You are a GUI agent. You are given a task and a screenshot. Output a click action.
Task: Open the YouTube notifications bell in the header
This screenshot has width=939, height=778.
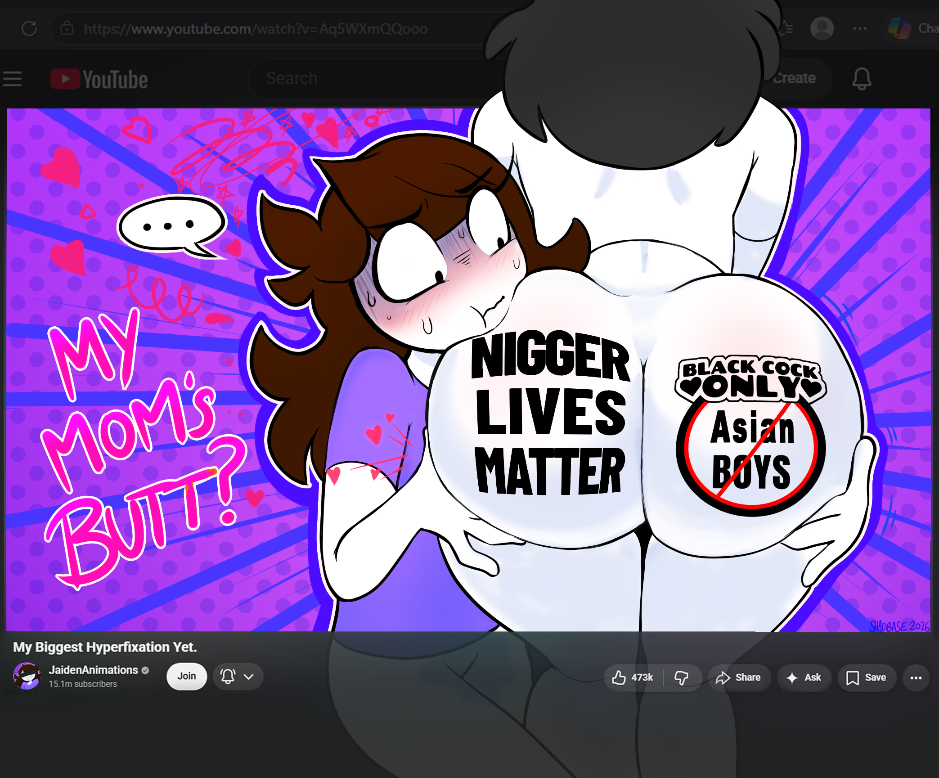(x=862, y=79)
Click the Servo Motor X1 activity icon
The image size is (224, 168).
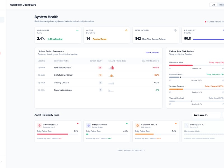click(39, 126)
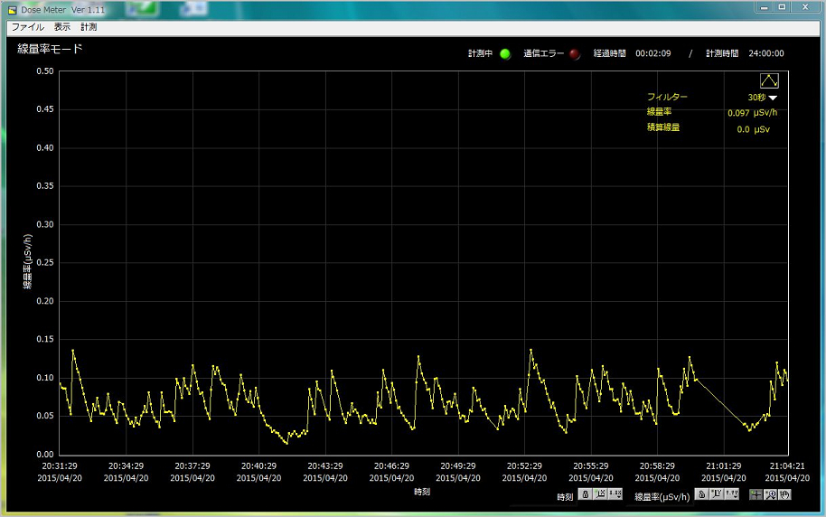The image size is (826, 517).
Task: Click the plot line style icon
Action: click(769, 80)
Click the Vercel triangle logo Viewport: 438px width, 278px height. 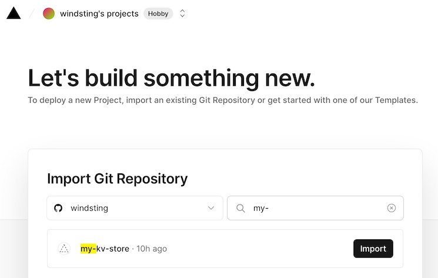(14, 13)
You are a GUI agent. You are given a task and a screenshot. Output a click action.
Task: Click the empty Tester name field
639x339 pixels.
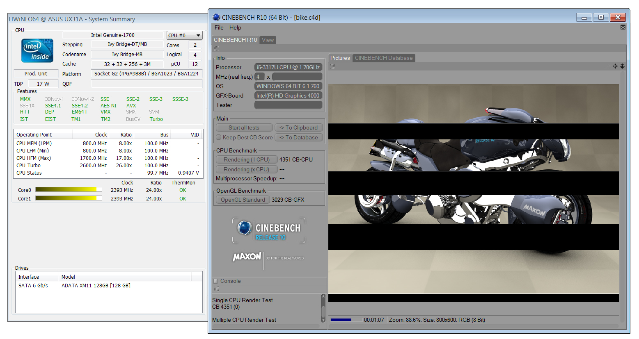288,105
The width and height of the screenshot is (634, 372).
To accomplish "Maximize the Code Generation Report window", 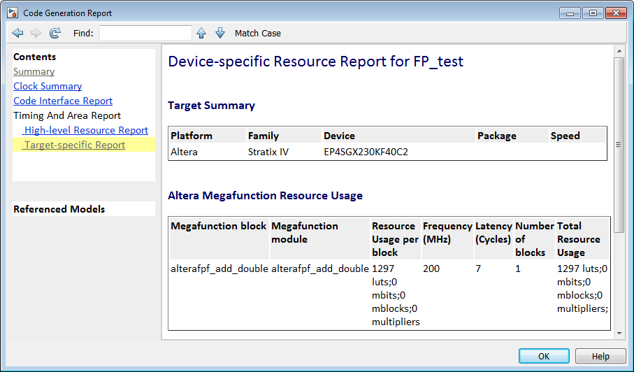I will (593, 13).
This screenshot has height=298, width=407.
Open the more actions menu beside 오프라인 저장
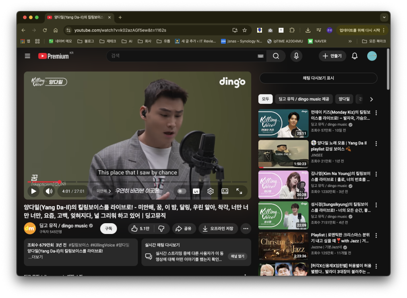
****************************************
- _ACTION ITEM_:
Where a line of the entries above holds the word "Open", return that line.

- _ANSWER TO THIS PROBLEM_:
Task: Open the YouTube notifications bell in the header
Open the more actions menu beside 오프라인 저장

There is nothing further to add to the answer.